General Commander is a 2019 direct-to-video American action film produced by Philippe Martinez and directed by Martinez and Ross W. Clarkson. Set primarily in the Philippines, the film stars Steven Seagal and was released direct-to-DVD on May 28, 2019.

==Plot==
A botched mission in Phnom Penh, Cambodia that results in a fatality leads to the disbanding of a CIA Global Response team led by Jake Alexander (Steven Seagal) and whose remaining members include Sonia Dekker (Sonia Couling), Tom Benton (Byron Gibson), Maria Lopez (Mica Javier), and Ben Harrison (Jai Day). Against CIA Agent Jessica Thompson's orders, the team continues their hunt for arms dealer Gino Orsetti (Edoardo Costa), with the financial assistance of Hong Kong-based magnate Katarina Sokolov (Evgeniya Akhremenko).

While in Bangkok, Tom secures a meeting with Orsetti by posing as an interested buyer in the organs he offers for sale. Meanwhile, CIA Agent Alec Hayes (Robert Rownd) unsuccessfully dispatches a hitman to assassinate Alexander and thus prevent his team from carrying on with their illegal mission. After their layover in Thailand, the team moves to Manila, where Sonia and Tom meet with Orsetti, while the rest stake out. Halfway into the sale, Sonia and Tom strike at Orsetti and a shootout ensues, followed by a car chase. Orsetti's car is overturned, and Tom shoots down a helicopter piloted by one of Orsetti's henchmen with RPG-7. Alexander kills a struggling Orsetti.

Two weeks later, after being questioned by Thompson on his role in Orsetti's death, Alexander resigns from the CIA and disappears. Alexander's team refuses to reveal his whereabouts; Hayes nonetheless locates him and subsequently orders a drone strike on Alexander, just as he is reunited with his lover in the Filipino countryside.
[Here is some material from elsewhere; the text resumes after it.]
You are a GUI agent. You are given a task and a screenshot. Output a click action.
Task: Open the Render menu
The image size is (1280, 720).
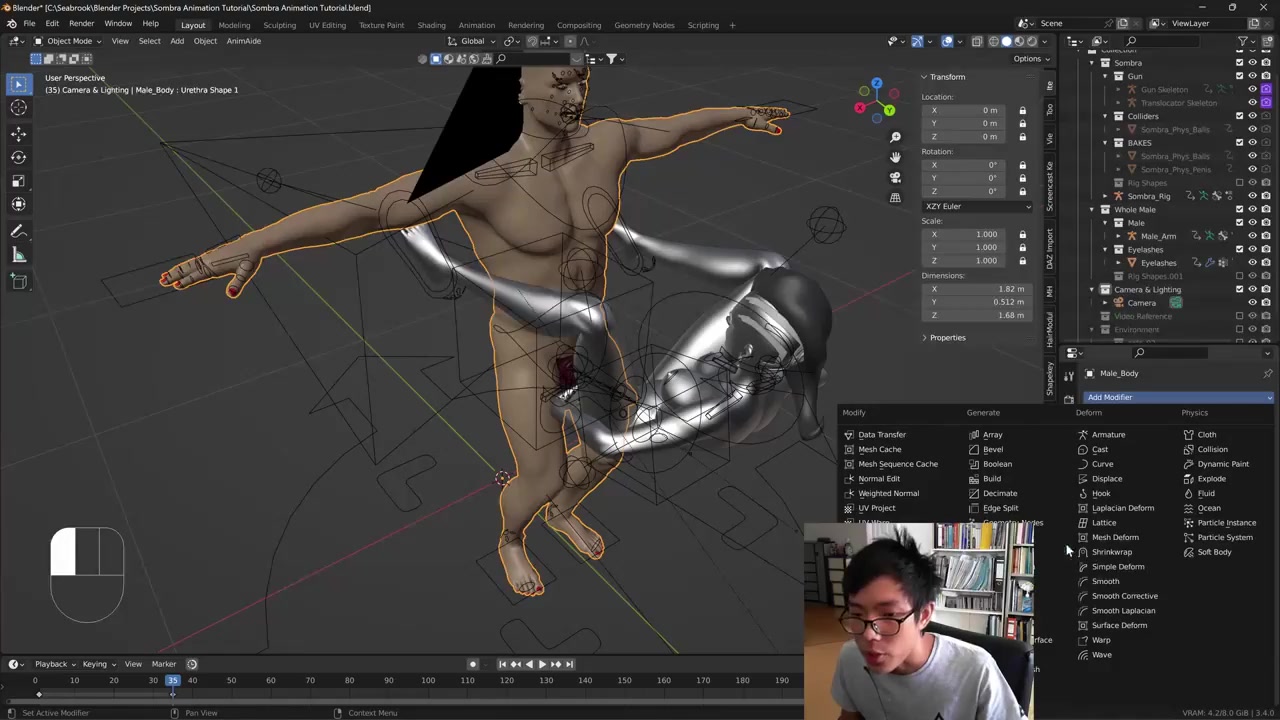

His fate is ultimately left ambiguous as he walks away calmly before the strike occurs.

==Production==
General Commander was originally envisaged and marketed as a television series following "a top-secret, rogue international paramilitary unit that fights major criminal organisations in a bid to stop World War III", based on a screenplay by Philipe Martinez and Bey Logan and produced by SPI International and Saradan Media. The series would have had nine episodes each with a runtime of 45 minutes. Principal photography began in December 2017 in Manila. While shooting scenes for General Commander, lead actor Steven Seagal also re-shot some scenes in Attrition that were set in the Philippines. Filming of General Commander took approximately nine months.

==Release==
General Commander was released in Blu-ray and DVD on May 28, 2019.